Stored records
┌──
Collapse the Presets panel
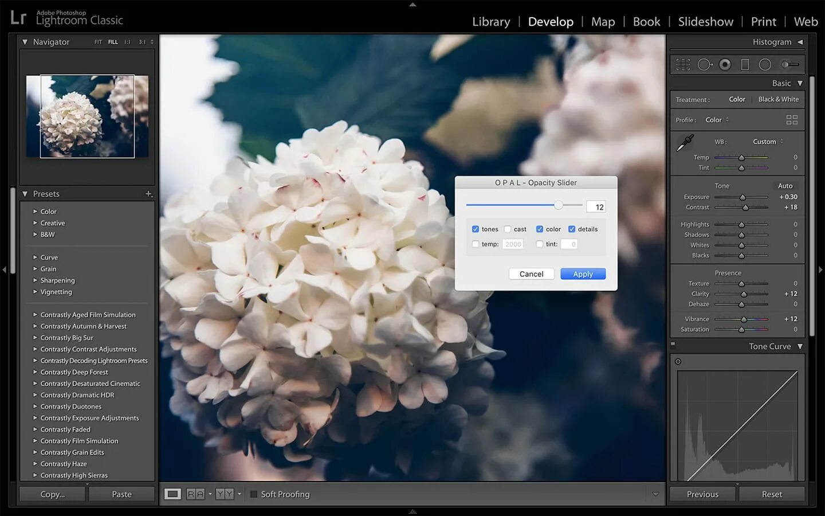This screenshot has width=825, height=516. coord(25,194)
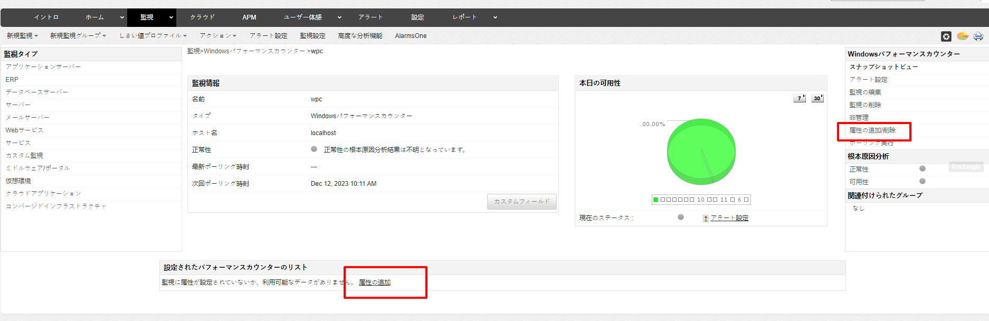The image size is (989, 321).
Task: Open the レポート tab dropdown arrow
Action: coord(495,17)
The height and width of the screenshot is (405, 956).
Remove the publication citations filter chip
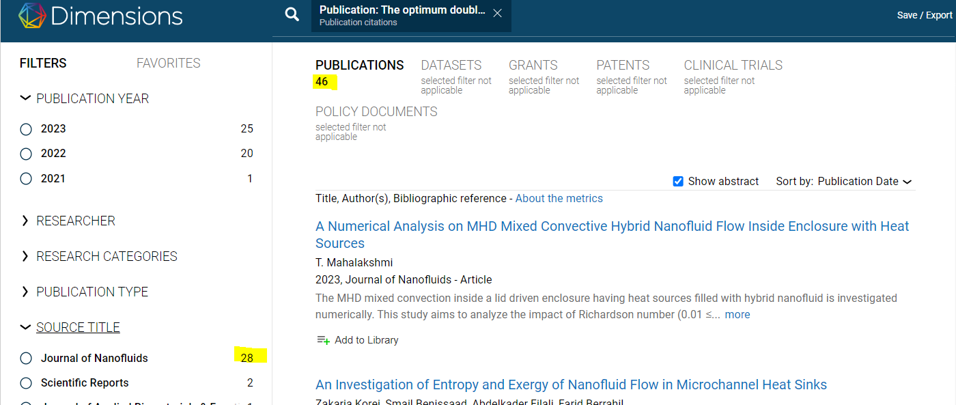coord(497,13)
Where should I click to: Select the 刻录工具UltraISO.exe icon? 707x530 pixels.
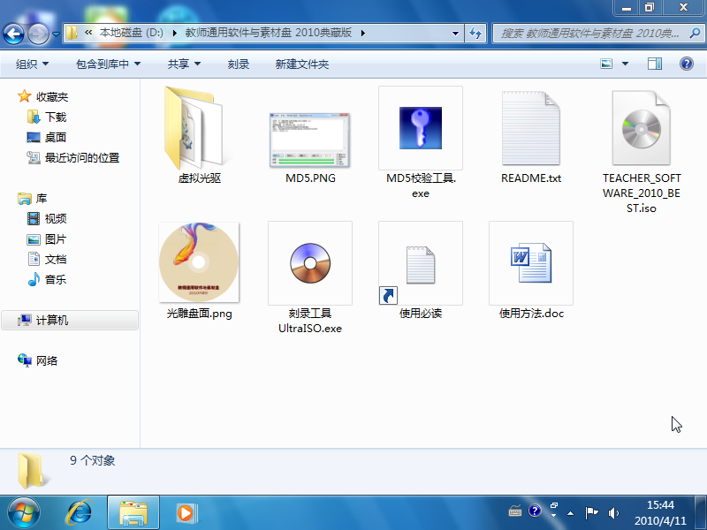click(x=310, y=263)
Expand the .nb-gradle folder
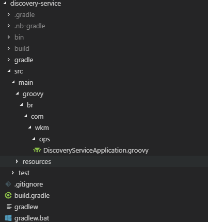The image size is (208, 222). pyautogui.click(x=9, y=26)
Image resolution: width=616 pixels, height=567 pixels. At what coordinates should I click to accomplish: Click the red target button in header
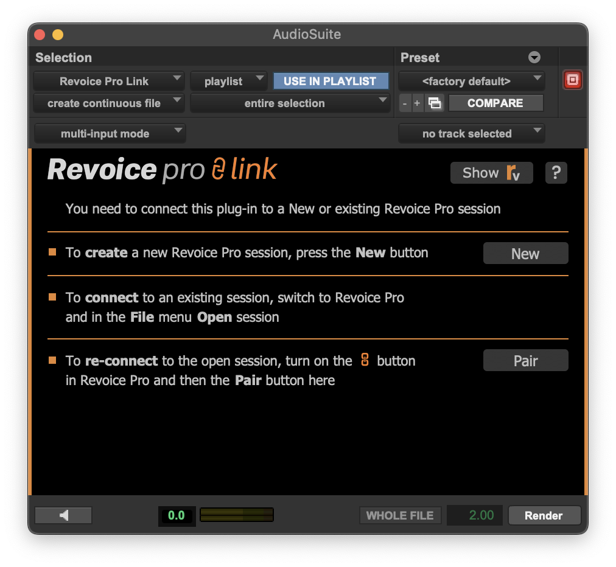click(572, 80)
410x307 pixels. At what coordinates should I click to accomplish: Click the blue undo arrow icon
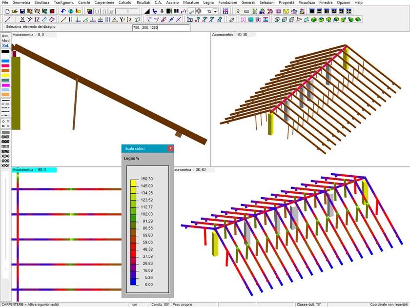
└──
[To do]
With the images omitted, output all entries exactly as given.

[Response area]
Collapse the Presets panel
This screenshot has width=825, height=516. coord(25,194)
The image size is (989, 321).
Task: Open the レポート tab dropdown arrow
Action: coord(495,17)
The height and width of the screenshot is (405, 956).
Remove the publication citations filter chip
coord(497,13)
Where should I click to: Select the 刻录工具UltraISO.exe icon? 707x530 pixels.
click(x=310, y=263)
Expand the .nb-gradle folder
The image size is (208, 222). pyautogui.click(x=9, y=26)
Image resolution: width=616 pixels, height=567 pixels. At what coordinates should I click to accomplish: Click the red target button in header
click(572, 80)
410x307 pixels. At what coordinates should I click to accomplish: Click the blue undo arrow icon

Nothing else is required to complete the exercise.